*DIRECTION*: Rewrite every line of the rows below as a numbered list, leaving out any blank lines.

*SUPPLIED MATERIAL*:
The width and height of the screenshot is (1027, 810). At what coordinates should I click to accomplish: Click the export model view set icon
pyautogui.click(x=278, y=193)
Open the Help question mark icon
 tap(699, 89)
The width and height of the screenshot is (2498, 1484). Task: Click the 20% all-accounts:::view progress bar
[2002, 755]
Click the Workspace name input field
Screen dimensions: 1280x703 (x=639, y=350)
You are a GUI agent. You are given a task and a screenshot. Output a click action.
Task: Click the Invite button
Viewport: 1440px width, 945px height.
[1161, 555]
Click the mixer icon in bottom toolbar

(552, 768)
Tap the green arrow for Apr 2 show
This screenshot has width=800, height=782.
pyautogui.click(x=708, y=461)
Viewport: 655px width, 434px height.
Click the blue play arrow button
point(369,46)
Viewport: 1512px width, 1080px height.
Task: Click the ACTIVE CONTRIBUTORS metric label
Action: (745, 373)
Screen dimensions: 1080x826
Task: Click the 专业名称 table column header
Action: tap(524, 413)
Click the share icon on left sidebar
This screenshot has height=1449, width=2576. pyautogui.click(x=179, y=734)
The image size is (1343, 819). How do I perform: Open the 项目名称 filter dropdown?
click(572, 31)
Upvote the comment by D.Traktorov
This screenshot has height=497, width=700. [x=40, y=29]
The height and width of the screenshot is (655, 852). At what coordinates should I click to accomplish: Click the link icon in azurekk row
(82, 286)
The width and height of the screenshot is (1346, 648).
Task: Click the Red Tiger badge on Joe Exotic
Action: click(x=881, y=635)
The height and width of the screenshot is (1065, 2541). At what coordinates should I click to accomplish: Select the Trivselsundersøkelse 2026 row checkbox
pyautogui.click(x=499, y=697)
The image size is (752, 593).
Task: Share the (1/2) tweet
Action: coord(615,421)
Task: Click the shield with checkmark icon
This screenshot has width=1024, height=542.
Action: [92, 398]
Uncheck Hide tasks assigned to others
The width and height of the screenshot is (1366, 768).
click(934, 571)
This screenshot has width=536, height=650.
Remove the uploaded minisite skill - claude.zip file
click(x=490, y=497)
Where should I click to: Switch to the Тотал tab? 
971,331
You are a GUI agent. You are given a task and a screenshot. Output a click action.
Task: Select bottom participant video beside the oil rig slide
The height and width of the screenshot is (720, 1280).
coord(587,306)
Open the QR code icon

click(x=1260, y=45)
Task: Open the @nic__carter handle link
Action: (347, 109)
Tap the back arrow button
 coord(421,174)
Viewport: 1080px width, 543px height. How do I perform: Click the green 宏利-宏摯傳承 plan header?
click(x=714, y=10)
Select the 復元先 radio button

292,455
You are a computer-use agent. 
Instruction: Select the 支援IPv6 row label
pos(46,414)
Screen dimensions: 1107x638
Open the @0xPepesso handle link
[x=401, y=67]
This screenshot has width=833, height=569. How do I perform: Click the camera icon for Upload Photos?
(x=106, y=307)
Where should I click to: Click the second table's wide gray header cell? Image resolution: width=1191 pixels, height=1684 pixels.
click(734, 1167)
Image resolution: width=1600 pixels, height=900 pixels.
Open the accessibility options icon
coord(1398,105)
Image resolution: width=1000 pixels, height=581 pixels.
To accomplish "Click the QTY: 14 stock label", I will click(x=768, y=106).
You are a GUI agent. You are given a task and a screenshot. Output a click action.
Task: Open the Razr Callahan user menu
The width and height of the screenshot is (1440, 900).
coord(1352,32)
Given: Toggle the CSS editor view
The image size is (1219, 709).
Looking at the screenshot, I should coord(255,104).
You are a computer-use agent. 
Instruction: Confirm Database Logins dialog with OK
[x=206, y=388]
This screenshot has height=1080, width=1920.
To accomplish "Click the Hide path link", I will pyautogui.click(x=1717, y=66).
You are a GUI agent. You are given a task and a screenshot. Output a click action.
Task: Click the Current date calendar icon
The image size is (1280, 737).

*ANSWER*:
1. The width and height of the screenshot is (1027, 810). At what coordinates should I click to accomplish: Click the export model view set icon
2. pyautogui.click(x=278, y=193)
3. Open the Help question mark icon
4.  tap(699, 89)
5. The width and height of the screenshot is (2498, 1484). Task: Click the 20% all-accounts:::view progress bar
6. [2002, 755]
7. Click the Workspace name input field
8. Screen dimensions: 1280x703 (x=639, y=350)
9. You are a GUI agent. You are given a task and a screenshot. Output a click action.
10. Task: Click the Invite button
11. Viewport: 1440px width, 945px height.
12. [1161, 555]
13. Click the mixer icon in bottom toolbar
14. (552, 768)
15. Tap the green arrow for Apr 2 show
16. This screenshot has width=800, height=782.
17. pyautogui.click(x=708, y=461)
18. Viewport: 655px width, 434px height.
19. Click the blue play arrow button
20. point(369,46)
21. Viewport: 1512px width, 1080px height.
22. Task: Click the ACTIVE CONTRIBUTORS metric label
23. Action: (745, 373)
24. Screen dimensions: 1080x826
25. Task: Click the 专业名称 table column header
26. Action: tap(524, 413)
27. Click the share icon on left sidebar
28. This screenshot has height=1449, width=2576. pyautogui.click(x=179, y=734)
29. The image size is (1343, 819). How do I perform: Open the 项目名称 filter dropdown?
30. click(572, 31)
31. Upvote the comment by D.Traktorov
32. This screenshot has height=497, width=700. [x=40, y=29]
33. The height and width of the screenshot is (655, 852). At what coordinates should I click to accomplish: Click the link icon in azurekk row
34. (82, 286)
35. The width and height of the screenshot is (1346, 648).
36. Task: Click the Red Tiger badge on Joe Exotic
37. Action: click(x=881, y=635)
38. The height and width of the screenshot is (1065, 2541). At what coordinates should I click to accomplish: Select the Trivselsundersøkelse 2026 row checkbox
39. pyautogui.click(x=499, y=697)
40. The image size is (752, 593).
41. Task: Share the (1/2) tweet
42. Action: coord(615,421)
43. Task: Click the shield with checkmark icon
44. This screenshot has width=1024, height=542.
45. Action: [92, 398]
46. Uncheck Hide tasks assigned to others
47. The width and height of the screenshot is (1366, 768).
48. click(934, 571)
49. This screenshot has width=536, height=650.
50. Remove the uploaded minisite skill - claude.zip file
51. click(x=490, y=497)
52. Where should I click to: Switch to the Тотал tab? 
53. 971,331
54. You are a GUI agent. You are given a task and a screenshot. Output a click action.
55. Task: Select bottom participant video beside the oil rig slide
56. The height and width of the screenshot is (720, 1280).
57. coord(587,306)
58. Open the QR code icon
59. click(x=1260, y=45)
60. Task: Open the @nic__carter handle link
61. Action: (347, 109)
62. Tap the back arrow button
63.  coord(421,174)
64. Viewport: 1080px width, 543px height. How do I perform: Click the green 宏利-宏摯傳承 plan header?
65. click(x=714, y=10)
66. Select the 復元先 radio button
67. 292,455
68. You are a computer-use agent. 
69. Instruction: Select the 支援IPv6 row label
70. pos(46,414)
71. Screen dimensions: 1107x638
72. Open the @0xPepesso handle link
73. [x=401, y=67]
74. This screenshot has width=833, height=569. How do I perform: Click the camera icon for Upload Photos?
75. (x=106, y=307)
76. Where should I click to: Click the second table's wide gray header cell? Image resolution: width=1191 pixels, height=1684 pixels.
77. click(734, 1167)
78. Image resolution: width=1600 pixels, height=900 pixels.
79. Open the accessibility options icon
80. coord(1398,105)
81. Image resolution: width=1000 pixels, height=581 pixels.
82. To accomplish "Click the QTY: 14 stock label", I will click(x=768, y=106).
83. You are a GUI agent. You are given a task and a screenshot. Output a click action.
84. Task: Open the Razr Callahan user menu
85. The width and height of the screenshot is (1440, 900).
86. coord(1352,32)
87. Given: Toggle the CSS editor view
88. The image size is (1219, 709).
89. Looking at the screenshot, I should coord(255,104).
90. You are a computer-use agent. 
91. Instruction: Confirm Database Logins dialog with OK
92. [x=206, y=388]
93. This screenshot has height=1080, width=1920.
94. To accomplish "Click the Hide path link", I will pyautogui.click(x=1717, y=66).
95. You are a GUI agent. You are given a task and a screenshot. Output a click action.
96. Task: Click the Current date calendar icon
97. The image size is (1280, 737).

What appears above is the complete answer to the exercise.